### Task statement:
The answer consists solely of the lines running from the one with "The height and" through the final line below, transcribed exactly and without any pictures.

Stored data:
⟨
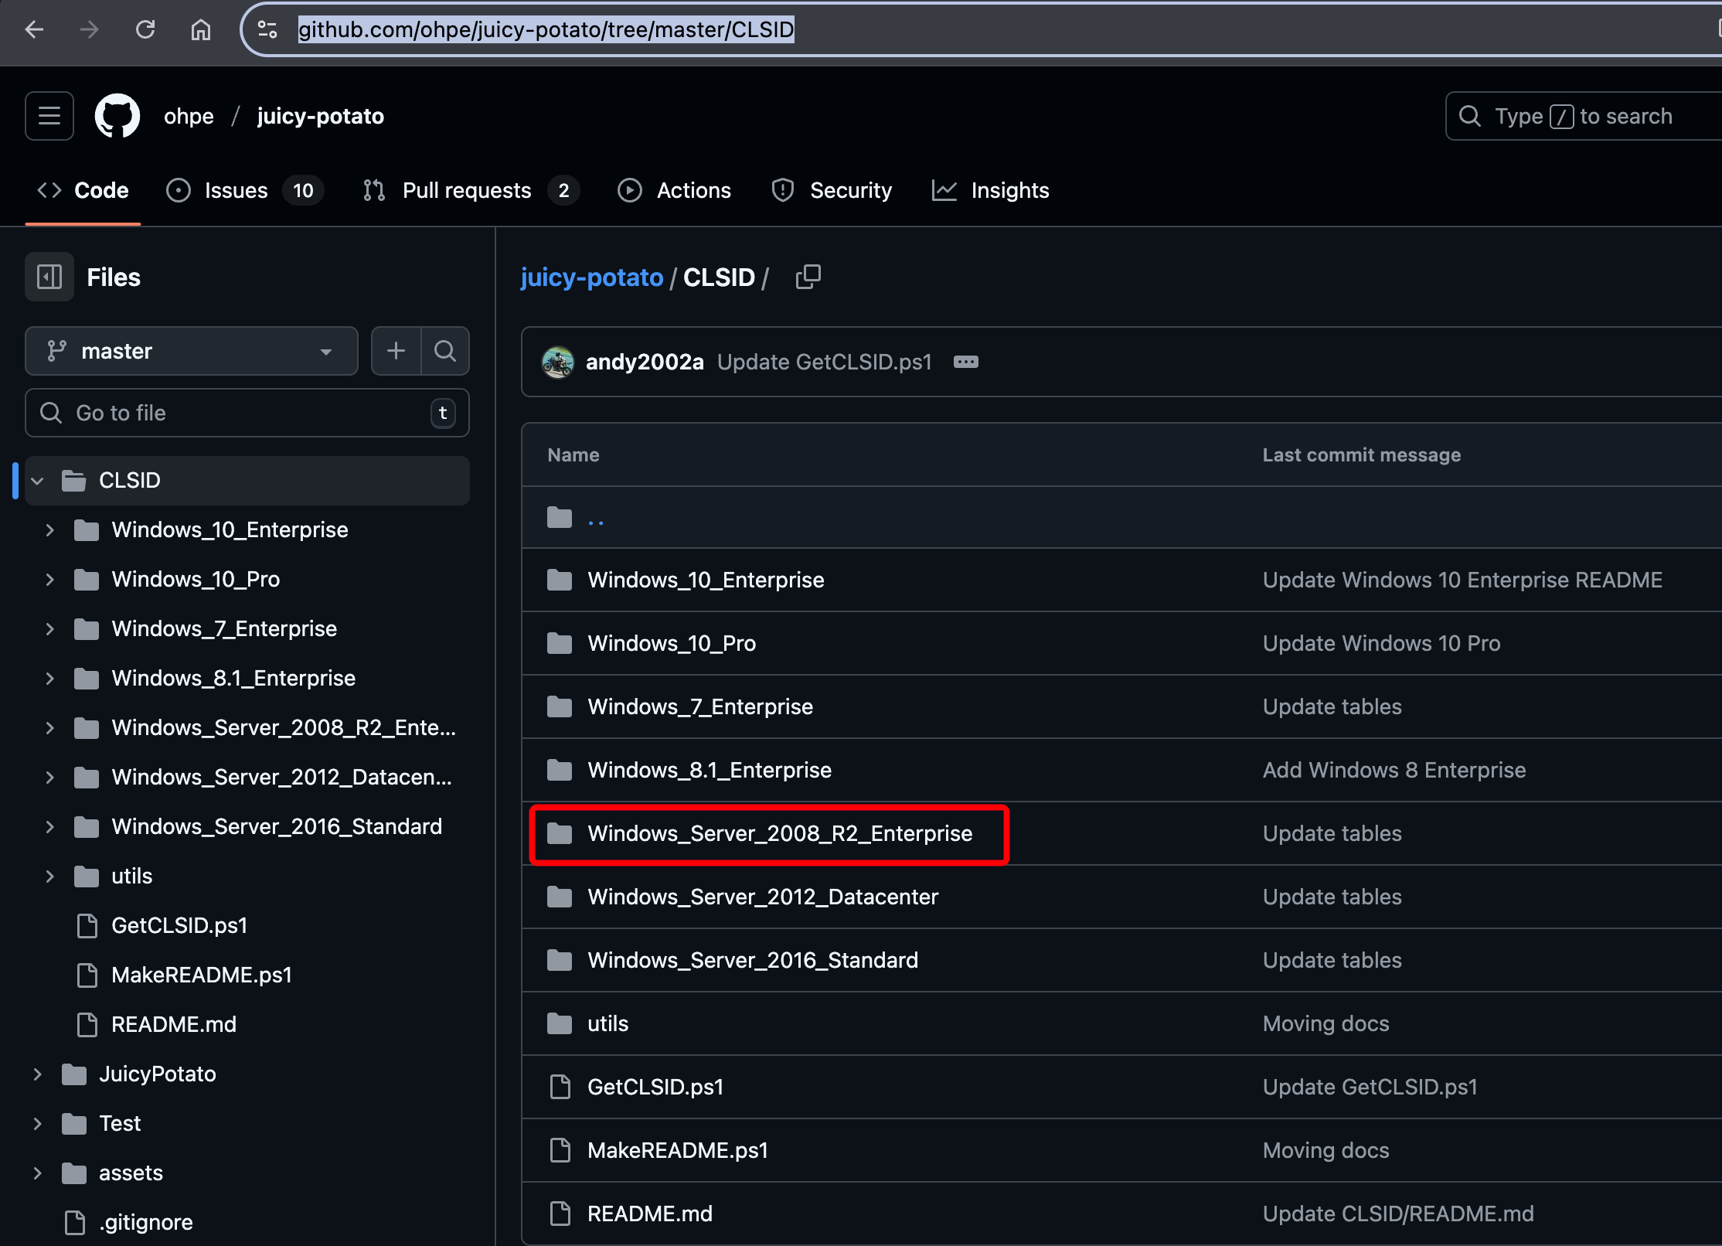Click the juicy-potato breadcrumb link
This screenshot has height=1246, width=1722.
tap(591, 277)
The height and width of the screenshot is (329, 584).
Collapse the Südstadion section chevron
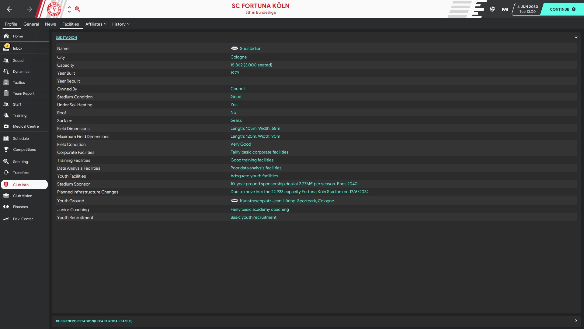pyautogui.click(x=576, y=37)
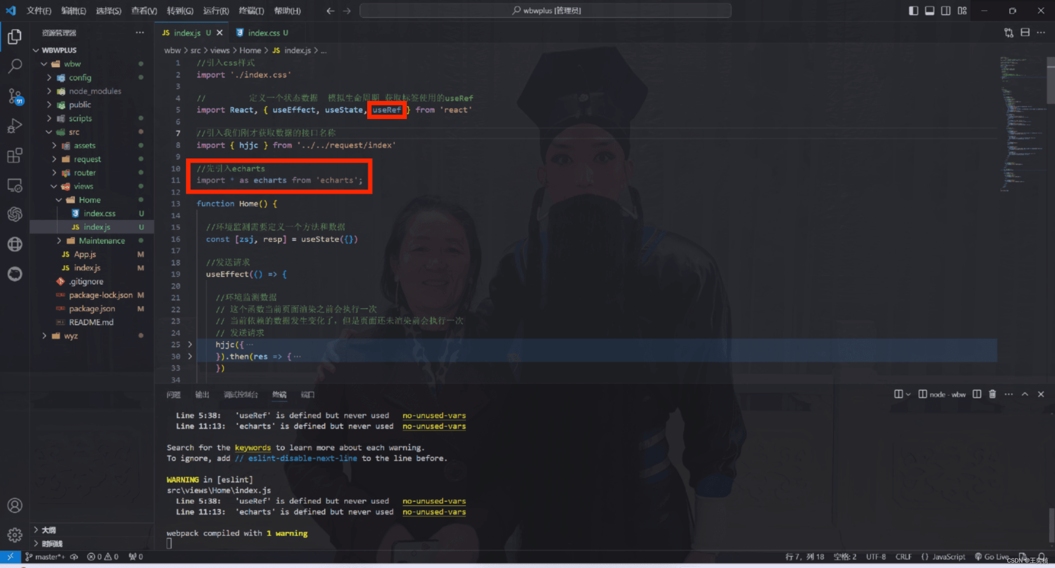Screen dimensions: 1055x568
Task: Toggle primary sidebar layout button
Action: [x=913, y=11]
⟩
### Task output:
The height and width of the screenshot is (329, 584).
Collapse the Südstadion section chevron
pyautogui.click(x=576, y=37)
Screen dimensions: 1055x568
Task: Toggle primary sidebar layout button
Action: [x=913, y=11]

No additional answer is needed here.